The heart of the wise inclines to the right, but the heart of the fool to the left. – Ecclesiastes 10:2


Today’s Scripture Reading (November 10, 2019): Ecclesiastes 10

Question; do you know your right and your left? It is actually a serious question because I don’t, at least not automatically. I know that I am right-handed. And so if you ask me about something and tell me it is on my right, if you are watching me, you will most likely see my right hand try to grab an imaginary pen. That is how I still understand right and left. Oh, occasionally I will hold up my index finger and thumb to see which hand makes an L (only your left-hand does that), but that is a lot more obvious than trying to grab an imaginary pen in my right hand. I think I am a reasonably intelligent man, but the difference between right and left always has the ability to trip me up, and I don’t know why.

Left and right are one of the first dichotomies that we learn. Left and right are relative. If we are facing each other, what is on my right is on your left. My family makes fun of me when I am trying to twist a bolt because once again we rely on right and left (righty tighty, lefty loosey), which to me makes no sense because a bolt is traveling in a circle, sometimes left and sometimes right. As far as a bolt is concerned, clockwise and counter-clockwise make more sense to me, but we seem continue to only want to use left and right.

Left and right is also an ancient concept. And because the vast majority of us are right-handed, right is often seen as good; it is a symbol of our strength. And left, on the basis that it is not right, is bad.  Even Jesus uses this terminology.

When the Son of Man comes in his glory, and all the angels with him, he will sit on his glorious throne. All the nations will be gathered before him, and he will separate the people one from another as a shepherd separates the sheep from the goats. He will put the sheep on his right and the goats on his left (Matthew 25:31-33).

Which are good? The sheep on his right. Remember the childhood song we sang in children’s church “I want to be a sheep (sic), baa, baa,” and the second verse “Don’t want to be goat, nope.” It is all in the left and the right.

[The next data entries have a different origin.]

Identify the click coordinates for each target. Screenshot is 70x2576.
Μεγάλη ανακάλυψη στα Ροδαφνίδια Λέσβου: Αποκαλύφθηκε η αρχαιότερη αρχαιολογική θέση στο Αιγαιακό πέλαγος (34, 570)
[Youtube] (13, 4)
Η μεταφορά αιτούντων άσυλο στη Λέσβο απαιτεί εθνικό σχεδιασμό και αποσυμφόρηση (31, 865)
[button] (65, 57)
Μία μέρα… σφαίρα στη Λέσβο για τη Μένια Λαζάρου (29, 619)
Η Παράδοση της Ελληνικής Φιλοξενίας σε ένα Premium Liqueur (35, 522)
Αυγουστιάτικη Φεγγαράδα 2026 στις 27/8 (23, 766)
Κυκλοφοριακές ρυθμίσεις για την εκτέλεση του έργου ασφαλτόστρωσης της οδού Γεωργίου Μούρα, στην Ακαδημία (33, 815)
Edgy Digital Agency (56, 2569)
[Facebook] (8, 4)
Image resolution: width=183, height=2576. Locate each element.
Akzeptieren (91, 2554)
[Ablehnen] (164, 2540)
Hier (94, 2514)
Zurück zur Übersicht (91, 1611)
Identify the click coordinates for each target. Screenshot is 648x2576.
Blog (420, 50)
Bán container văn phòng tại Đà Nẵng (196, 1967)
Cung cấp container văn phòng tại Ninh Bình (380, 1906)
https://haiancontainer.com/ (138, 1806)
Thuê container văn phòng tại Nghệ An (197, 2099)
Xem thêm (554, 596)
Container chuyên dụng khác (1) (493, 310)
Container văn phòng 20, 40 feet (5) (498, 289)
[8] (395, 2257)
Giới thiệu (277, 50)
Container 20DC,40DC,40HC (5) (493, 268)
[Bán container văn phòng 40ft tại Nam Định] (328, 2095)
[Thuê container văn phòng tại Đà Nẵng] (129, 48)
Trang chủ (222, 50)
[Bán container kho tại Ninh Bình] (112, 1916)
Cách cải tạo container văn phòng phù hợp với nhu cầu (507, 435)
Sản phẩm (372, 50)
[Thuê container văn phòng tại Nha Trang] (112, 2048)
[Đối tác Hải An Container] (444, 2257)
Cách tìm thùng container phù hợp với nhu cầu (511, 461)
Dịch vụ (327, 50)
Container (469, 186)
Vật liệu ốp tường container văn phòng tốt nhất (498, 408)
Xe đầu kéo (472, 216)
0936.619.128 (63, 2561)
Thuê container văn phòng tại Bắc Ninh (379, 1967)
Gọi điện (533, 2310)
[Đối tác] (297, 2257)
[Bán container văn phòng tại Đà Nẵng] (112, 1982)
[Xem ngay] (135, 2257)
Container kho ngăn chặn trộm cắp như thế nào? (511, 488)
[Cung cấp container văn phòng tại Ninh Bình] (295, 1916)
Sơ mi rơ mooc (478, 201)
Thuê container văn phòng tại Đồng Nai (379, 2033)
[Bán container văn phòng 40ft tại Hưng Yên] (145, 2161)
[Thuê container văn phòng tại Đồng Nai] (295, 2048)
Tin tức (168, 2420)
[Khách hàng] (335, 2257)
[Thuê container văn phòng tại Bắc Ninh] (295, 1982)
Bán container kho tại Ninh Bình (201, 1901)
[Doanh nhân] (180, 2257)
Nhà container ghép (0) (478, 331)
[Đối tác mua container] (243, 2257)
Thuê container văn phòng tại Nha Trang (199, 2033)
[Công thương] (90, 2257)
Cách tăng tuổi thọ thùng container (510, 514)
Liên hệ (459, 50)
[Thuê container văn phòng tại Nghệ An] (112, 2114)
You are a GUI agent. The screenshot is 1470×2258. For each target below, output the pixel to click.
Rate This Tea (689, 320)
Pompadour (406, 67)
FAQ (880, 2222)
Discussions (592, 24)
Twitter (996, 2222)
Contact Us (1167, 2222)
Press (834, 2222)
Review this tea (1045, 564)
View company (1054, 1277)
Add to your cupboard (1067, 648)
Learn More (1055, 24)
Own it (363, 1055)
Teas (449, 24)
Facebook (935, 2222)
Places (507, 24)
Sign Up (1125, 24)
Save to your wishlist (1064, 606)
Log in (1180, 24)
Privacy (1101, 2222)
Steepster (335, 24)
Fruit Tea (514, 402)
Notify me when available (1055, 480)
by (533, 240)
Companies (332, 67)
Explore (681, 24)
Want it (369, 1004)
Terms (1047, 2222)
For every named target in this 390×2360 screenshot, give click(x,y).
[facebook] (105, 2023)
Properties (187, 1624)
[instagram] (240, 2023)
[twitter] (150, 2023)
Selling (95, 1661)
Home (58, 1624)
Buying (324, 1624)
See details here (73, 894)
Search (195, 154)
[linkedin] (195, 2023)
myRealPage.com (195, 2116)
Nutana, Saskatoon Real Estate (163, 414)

And the teacher includes this line of thought in his teaching. The heart of the wise leans to the right, while the core of fool leans to the left. It is not a literal comment. It is a symbolic one that argues that the wise will always chase after what is right, while the foolish chase after what is evil. Good will always leave us in a position of strength; it is on our right. But evil compromises us, and leaves with problems and regret; it is on our left. And all of this is hidden in our right and our left.